_Obiettivo_
Secondo l'estratto su Giulio Costa, con quale teatro produce la serie di spettacoli che raccontano i mestieri?

───── Estratto del testo ─────

Giulio Costa è un autore e regista italiano. Laureato in Architettura, formatosi alla Scuola di perfezionamento per registi e attori diretta da Luca Ronconi, assistente alla regia di Giorgio Gallione, Lucio Dalla, Lorenzo Mariani, Lluis Pasqual e in spettacoli come Notre Dame di Paris di Riccardo Cocciante, è autore e regista di testi teatrali quali Il tunnel, Reduci, Clausura, Kilimanjaro, Immobili. Ora sta lavorando ad una serie di spettacoli, prodotti con il Teatro Comunale di Occhiobello, che raccontano i mestieri, ed è in scena con “Senza titolo”, in cui rappresenta il dramma della scuola italiana. Un sapere in pillole somministrato attraverso l’ausilio di materiali raccolti e costruiti dallo stesso insegnante. Manuali e testi della grande letteratura, tutto lo scibile umano racchiuso in 60 minuti di una lezione dove non c’è più spazio per l’approfondimento, la riflessione, il dialogo con gli studenti e perciò la costruzione di una coscienza critica. La solitudine e la frustrazione dell’insegnante a scuola che si improvvisa tuttologo e deve ridurre al minimo la sua materia.

───── Dati mostrati ─────

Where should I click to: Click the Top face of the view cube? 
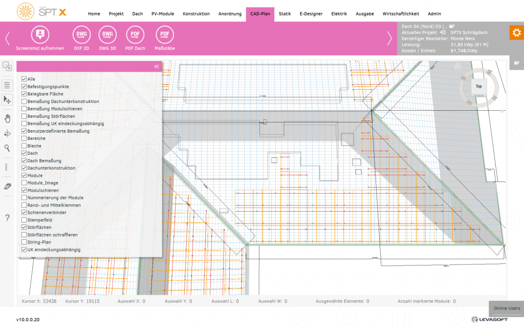[478, 87]
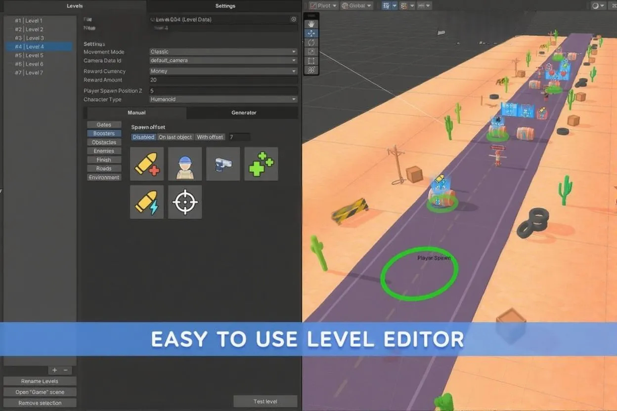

─────

_Soluzione_
Con il Teatro Comunale di Occhiobello.